== DATASET CONTENT

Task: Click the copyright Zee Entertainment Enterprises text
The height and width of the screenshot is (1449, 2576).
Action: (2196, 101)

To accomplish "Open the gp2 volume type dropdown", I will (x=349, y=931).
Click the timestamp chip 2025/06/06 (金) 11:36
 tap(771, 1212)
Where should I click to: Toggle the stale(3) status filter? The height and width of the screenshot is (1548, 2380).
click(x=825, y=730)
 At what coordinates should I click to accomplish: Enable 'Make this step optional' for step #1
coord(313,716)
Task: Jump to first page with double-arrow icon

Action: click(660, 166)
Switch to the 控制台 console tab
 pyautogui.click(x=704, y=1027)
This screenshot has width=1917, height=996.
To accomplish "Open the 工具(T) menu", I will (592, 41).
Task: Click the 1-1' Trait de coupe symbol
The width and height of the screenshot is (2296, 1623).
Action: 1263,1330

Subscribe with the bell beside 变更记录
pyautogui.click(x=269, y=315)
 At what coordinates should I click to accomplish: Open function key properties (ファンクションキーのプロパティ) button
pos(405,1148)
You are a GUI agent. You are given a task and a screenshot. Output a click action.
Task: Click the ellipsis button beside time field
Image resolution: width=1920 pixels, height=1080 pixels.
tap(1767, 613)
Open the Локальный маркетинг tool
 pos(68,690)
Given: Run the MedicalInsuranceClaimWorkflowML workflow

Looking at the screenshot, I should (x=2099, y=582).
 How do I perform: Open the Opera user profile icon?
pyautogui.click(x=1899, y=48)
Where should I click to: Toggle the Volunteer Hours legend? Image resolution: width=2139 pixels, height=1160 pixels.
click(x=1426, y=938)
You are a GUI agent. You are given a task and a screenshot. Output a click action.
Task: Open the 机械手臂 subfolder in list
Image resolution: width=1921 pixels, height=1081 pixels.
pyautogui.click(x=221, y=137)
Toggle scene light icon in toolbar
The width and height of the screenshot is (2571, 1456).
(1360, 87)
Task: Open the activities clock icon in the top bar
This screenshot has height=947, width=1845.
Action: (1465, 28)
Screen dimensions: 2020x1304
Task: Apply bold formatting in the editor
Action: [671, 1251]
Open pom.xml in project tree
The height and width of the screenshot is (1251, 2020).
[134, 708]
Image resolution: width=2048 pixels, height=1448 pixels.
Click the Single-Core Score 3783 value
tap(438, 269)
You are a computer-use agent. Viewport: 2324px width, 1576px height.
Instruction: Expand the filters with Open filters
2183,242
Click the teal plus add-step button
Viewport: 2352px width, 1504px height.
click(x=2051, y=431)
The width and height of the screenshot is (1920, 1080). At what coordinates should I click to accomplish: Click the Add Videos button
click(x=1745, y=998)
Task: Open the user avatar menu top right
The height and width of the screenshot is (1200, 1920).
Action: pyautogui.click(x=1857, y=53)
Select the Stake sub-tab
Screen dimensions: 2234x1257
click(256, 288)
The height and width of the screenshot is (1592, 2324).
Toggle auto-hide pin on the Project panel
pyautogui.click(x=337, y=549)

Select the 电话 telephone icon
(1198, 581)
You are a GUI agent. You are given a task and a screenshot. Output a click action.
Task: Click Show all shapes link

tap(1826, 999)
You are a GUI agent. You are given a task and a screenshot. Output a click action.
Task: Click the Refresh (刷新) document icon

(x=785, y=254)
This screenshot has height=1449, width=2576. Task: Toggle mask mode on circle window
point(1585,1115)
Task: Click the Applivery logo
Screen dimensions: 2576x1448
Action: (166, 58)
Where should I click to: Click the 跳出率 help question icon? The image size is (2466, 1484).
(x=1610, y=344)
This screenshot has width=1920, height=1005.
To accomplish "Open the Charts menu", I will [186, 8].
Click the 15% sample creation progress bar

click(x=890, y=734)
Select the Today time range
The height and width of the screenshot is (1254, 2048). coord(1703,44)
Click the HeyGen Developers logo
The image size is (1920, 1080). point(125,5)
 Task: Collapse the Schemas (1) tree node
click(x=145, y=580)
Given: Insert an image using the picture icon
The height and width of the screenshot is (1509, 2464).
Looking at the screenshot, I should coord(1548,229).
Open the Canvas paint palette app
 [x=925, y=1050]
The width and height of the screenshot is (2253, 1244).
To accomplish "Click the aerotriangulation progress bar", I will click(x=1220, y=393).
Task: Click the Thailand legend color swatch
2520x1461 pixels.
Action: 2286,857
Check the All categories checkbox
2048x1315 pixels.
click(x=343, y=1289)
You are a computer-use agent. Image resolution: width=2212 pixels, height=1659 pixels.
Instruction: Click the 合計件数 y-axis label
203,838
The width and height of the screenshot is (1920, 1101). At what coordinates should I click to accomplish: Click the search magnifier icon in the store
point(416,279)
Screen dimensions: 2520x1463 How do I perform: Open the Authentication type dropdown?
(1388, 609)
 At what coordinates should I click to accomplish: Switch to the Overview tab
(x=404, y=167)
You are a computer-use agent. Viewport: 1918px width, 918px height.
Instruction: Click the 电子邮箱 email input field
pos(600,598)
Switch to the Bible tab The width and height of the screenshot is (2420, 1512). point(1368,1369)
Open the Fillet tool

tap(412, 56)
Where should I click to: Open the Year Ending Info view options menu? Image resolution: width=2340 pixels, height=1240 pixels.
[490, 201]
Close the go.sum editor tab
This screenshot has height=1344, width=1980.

====

* [WORK TO COMPLETE]:
Return the entries above exactly as they were written.

* [FINISHED EXERCISE]:
Task: Click the copyright Zee Entertainment Enterprises text
The height and width of the screenshot is (1449, 2576).
Action: (2196, 101)

To accomplish "Open the gp2 volume type dropdown", I will (x=349, y=931).
Click the timestamp chip 2025/06/06 (金) 11:36
 tap(771, 1212)
Where should I click to: Toggle the stale(3) status filter? The height and width of the screenshot is (1548, 2380).
click(x=825, y=730)
 At what coordinates should I click to accomplish: Enable 'Make this step optional' for step #1
coord(313,716)
Task: Jump to first page with double-arrow icon

Action: click(660, 166)
Switch to the 控制台 console tab
 pyautogui.click(x=704, y=1027)
This screenshot has width=1917, height=996.
To accomplish "Open the 工具(T) menu", I will (592, 41).
Task: Click the 1-1' Trait de coupe symbol
The width and height of the screenshot is (2296, 1623).
Action: 1263,1330

Subscribe with the bell beside 变更记录
pyautogui.click(x=269, y=315)
 At what coordinates should I click to accomplish: Open function key properties (ファンクションキーのプロパティ) button
pos(405,1148)
You are a GUI agent. You are given a task and a screenshot. Output a click action.
Task: Click the ellipsis button beside time field
Image resolution: width=1920 pixels, height=1080 pixels.
tap(1767, 613)
Open the Локальный маркетинг tool
 pos(68,690)
Given: Run the MedicalInsuranceClaimWorkflowML workflow

Looking at the screenshot, I should (x=2099, y=582).
 How do I perform: Open the Opera user profile icon?
pyautogui.click(x=1899, y=48)
Where should I click to: Toggle the Volunteer Hours legend? Image resolution: width=2139 pixels, height=1160 pixels.
click(x=1426, y=938)
You are a GUI agent. You are given a task and a screenshot. Output a click action.
Task: Open the 机械手臂 subfolder in list
Image resolution: width=1921 pixels, height=1081 pixels.
pyautogui.click(x=221, y=137)
Toggle scene light icon in toolbar
The width and height of the screenshot is (2571, 1456).
(1360, 87)
Task: Open the activities clock icon in the top bar
This screenshot has height=947, width=1845.
Action: (1465, 28)
Screen dimensions: 2020x1304
Task: Apply bold formatting in the editor
Action: [671, 1251]
Open pom.xml in project tree
The height and width of the screenshot is (1251, 2020).
[134, 708]
Image resolution: width=2048 pixels, height=1448 pixels.
Click the Single-Core Score 3783 value
tap(438, 269)
You are a computer-use agent. Viewport: 2324px width, 1576px height.
Instruction: Expand the filters with Open filters
2183,242
Click the teal plus add-step button
Viewport: 2352px width, 1504px height.
click(x=2051, y=431)
The width and height of the screenshot is (1920, 1080). At what coordinates should I click to accomplish: Click the Add Videos button
click(x=1745, y=998)
Task: Open the user avatar menu top right
The height and width of the screenshot is (1200, 1920).
Action: pyautogui.click(x=1857, y=53)
Select the Stake sub-tab
Screen dimensions: 2234x1257
click(256, 288)
The height and width of the screenshot is (1592, 2324).
Toggle auto-hide pin on the Project panel
pyautogui.click(x=337, y=549)

Select the 电话 telephone icon
(1198, 581)
You are a GUI agent. You are given a task and a screenshot. Output a click action.
Task: Click Show all shapes link

tap(1826, 999)
You are a GUI agent. You are given a task and a screenshot. Output a click action.
Task: Click the Refresh (刷新) document icon

(x=785, y=254)
This screenshot has height=1449, width=2576. Task: Toggle mask mode on circle window
point(1585,1115)
Task: Click the Applivery logo
Screen dimensions: 2576x1448
Action: (166, 58)
Where should I click to: Click the 跳出率 help question icon? The image size is (2466, 1484).
(x=1610, y=344)
This screenshot has width=1920, height=1005.
To accomplish "Open the Charts menu", I will [186, 8].
Click the 15% sample creation progress bar

click(x=890, y=734)
Select the Today time range
The height and width of the screenshot is (1254, 2048). coord(1703,44)
Click the HeyGen Developers logo
The image size is (1920, 1080). point(125,5)
 Task: Collapse the Schemas (1) tree node
click(x=145, y=580)
Given: Insert an image using the picture icon
The height and width of the screenshot is (1509, 2464).
Looking at the screenshot, I should coord(1548,229).
Open the Canvas paint palette app
 [x=925, y=1050]
The width and height of the screenshot is (2253, 1244).
To accomplish "Click the aerotriangulation progress bar", I will click(x=1220, y=393).
Task: Click the Thailand legend color swatch
2520x1461 pixels.
Action: 2286,857
Check the All categories checkbox
2048x1315 pixels.
click(x=343, y=1289)
You are a computer-use agent. Image resolution: width=2212 pixels, height=1659 pixels.
Instruction: Click the 合計件数 y-axis label
203,838
The width and height of the screenshot is (1920, 1101). At what coordinates should I click to accomplish: Click the search magnifier icon in the store
point(416,279)
Screen dimensions: 2520x1463 How do I perform: Open the Authentication type dropdown?
(1388, 609)
 At what coordinates should I click to accomplish: Switch to the Overview tab
(x=404, y=167)
You are a computer-use agent. Viewport: 1918px width, 918px height.
Instruction: Click the 电子邮箱 email input field
pos(600,598)
Switch to the Bible tab The width and height of the screenshot is (2420, 1512). point(1368,1369)
Open the Fillet tool

tap(412, 56)
Where should I click to: Open the Year Ending Info view options menu? Image resolution: width=2340 pixels, height=1240 pixels.
[490, 201]
Close the go.sum editor tab
This screenshot has height=1344, width=1980.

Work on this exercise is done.